The article does seem suspicious - no mention of who these mysterious researchers were. But anybody interested in finding out can always contact the author on Twitter and ask her for more information about her sources. If she made it up, she won't be able to give a satisfactory reply.

As for headphones, I've heard that earplugs can be bad for people who are sensitive to noise, the fear being that the underlying sensitivity might increase, so there may be some rationale for the idea that headphones may have that downside. The same is probably true of many remedies for all kinds of things if they're based on avoiding the problem, but if it's all you've got, then the best thing might be to use headphones but remain mindful of the possible risk, and to try not to use them so much as to get too dependent on them.

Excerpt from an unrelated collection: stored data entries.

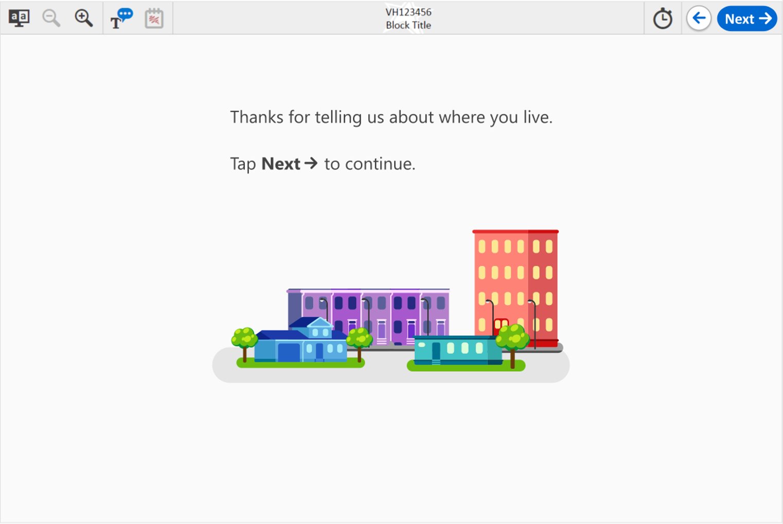Show the timer stopwatch
The width and height of the screenshot is (783, 524).
663,19
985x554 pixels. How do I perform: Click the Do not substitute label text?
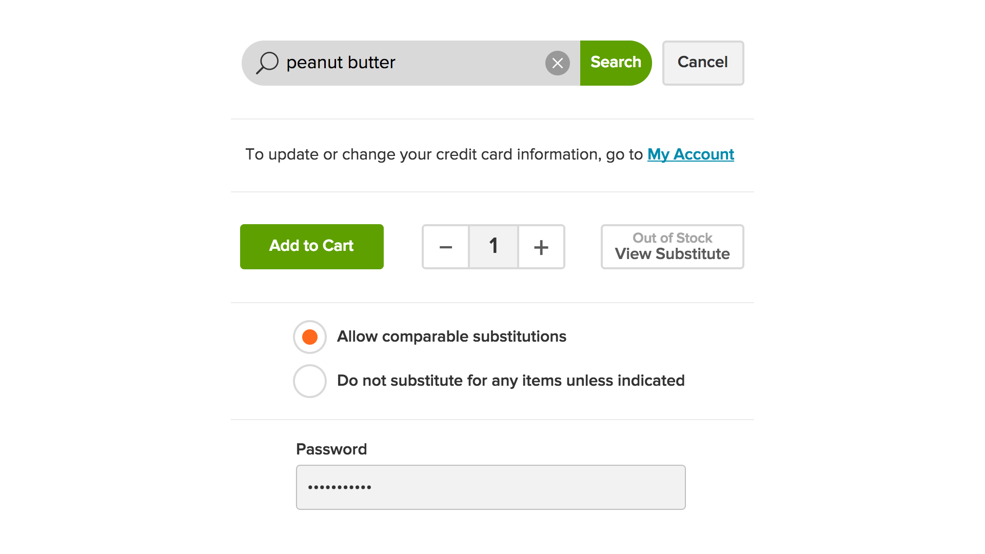coord(511,381)
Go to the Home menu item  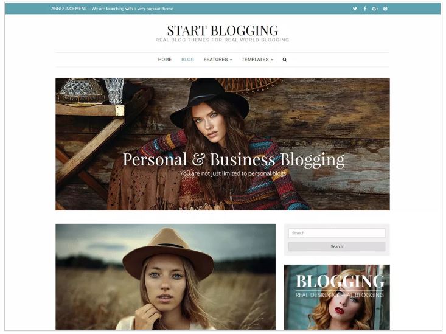point(165,60)
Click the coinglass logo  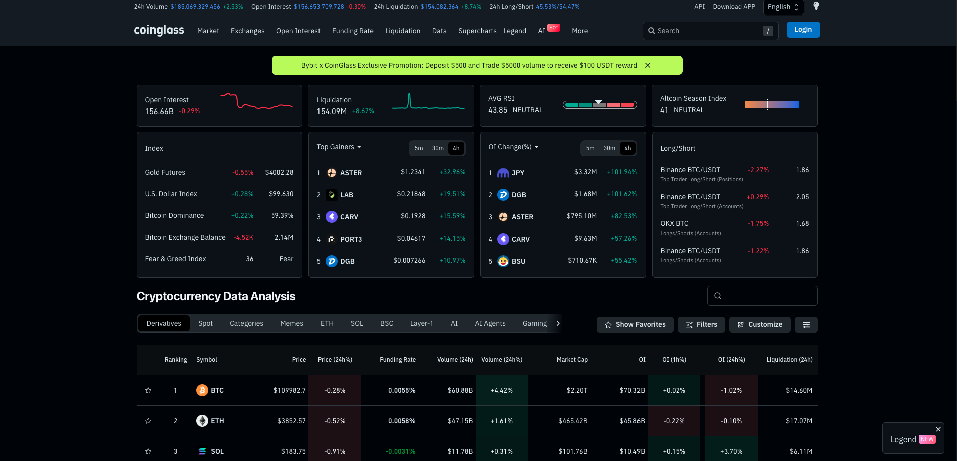point(159,30)
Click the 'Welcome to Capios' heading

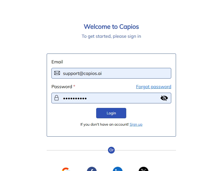[x=111, y=27]
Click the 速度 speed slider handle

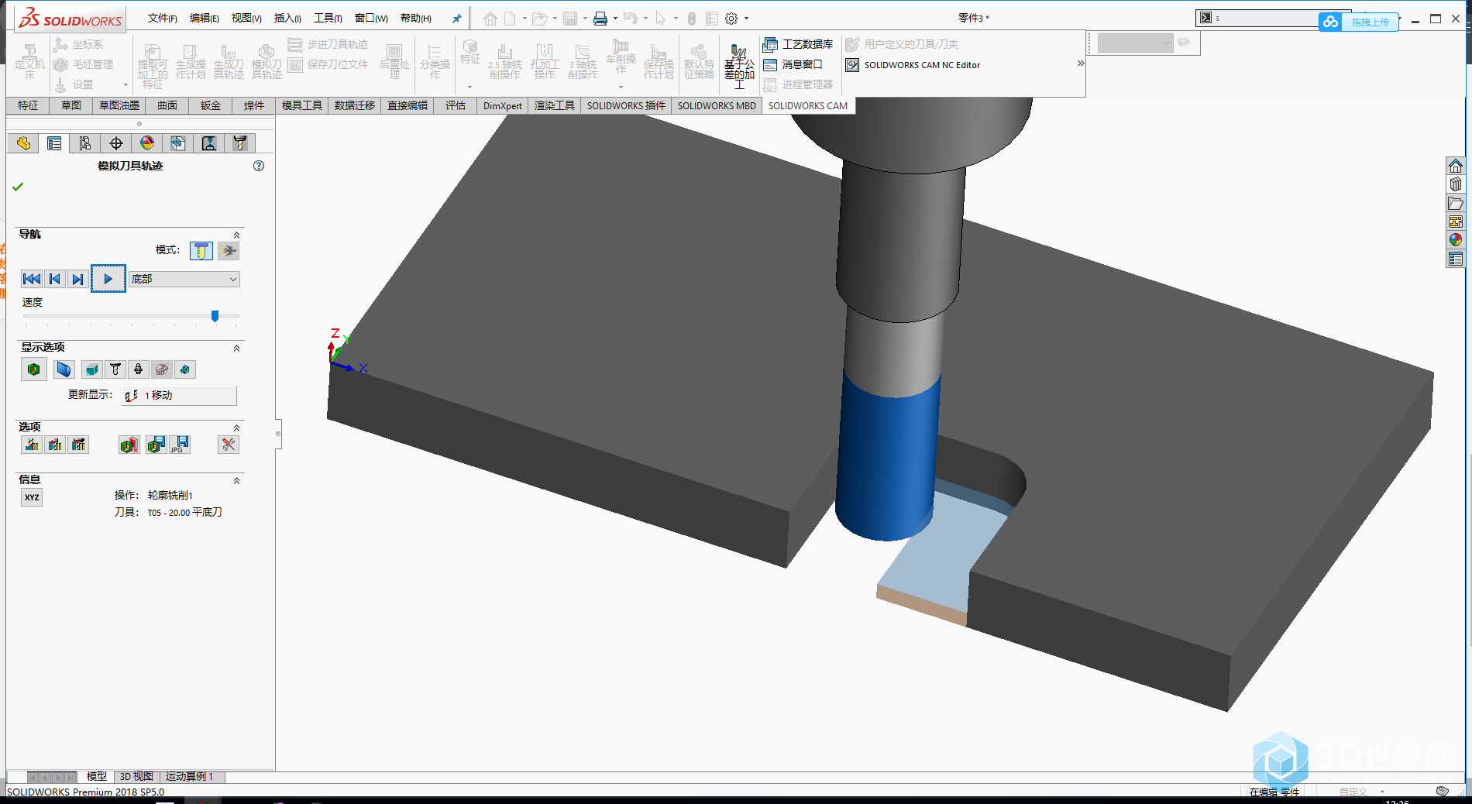215,316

In my case no such fear would make me significantly hesitant to use headphones. I don't get noise sensitivity problems enough for me to have to use them much, so I'm not so worried about getting overdependent. I'd be wary of using them in a social setting, as I once witnessed the reaction of a group to a bloke who accompanied us to a public bar and promptly put on his music headphones and went into a world of his own. They seemed annoyed that he was being aloof and antisocial. Personally I just figured that as he was doing no harm, why take offense? And I don't like it when a group puts down an individual for doing something that's not really hurting them, so just as he went down in their estimation, they went down in mine. Nonetheless, ever since then I've always thought twice about resorting to headphones in a social setting, because I don't want the same problem to happen to me. So if a social event seems likely to be too noisy for me, I'll look for a way of staying away.

I use headphones most in less social settings such as waiting rooms, and they help. I also used to use them at work to screen out the chattering of certain collections of co-workers. I took the view that if they didn't like it, they could lump it, but I don't suppose they noticed, as I was working.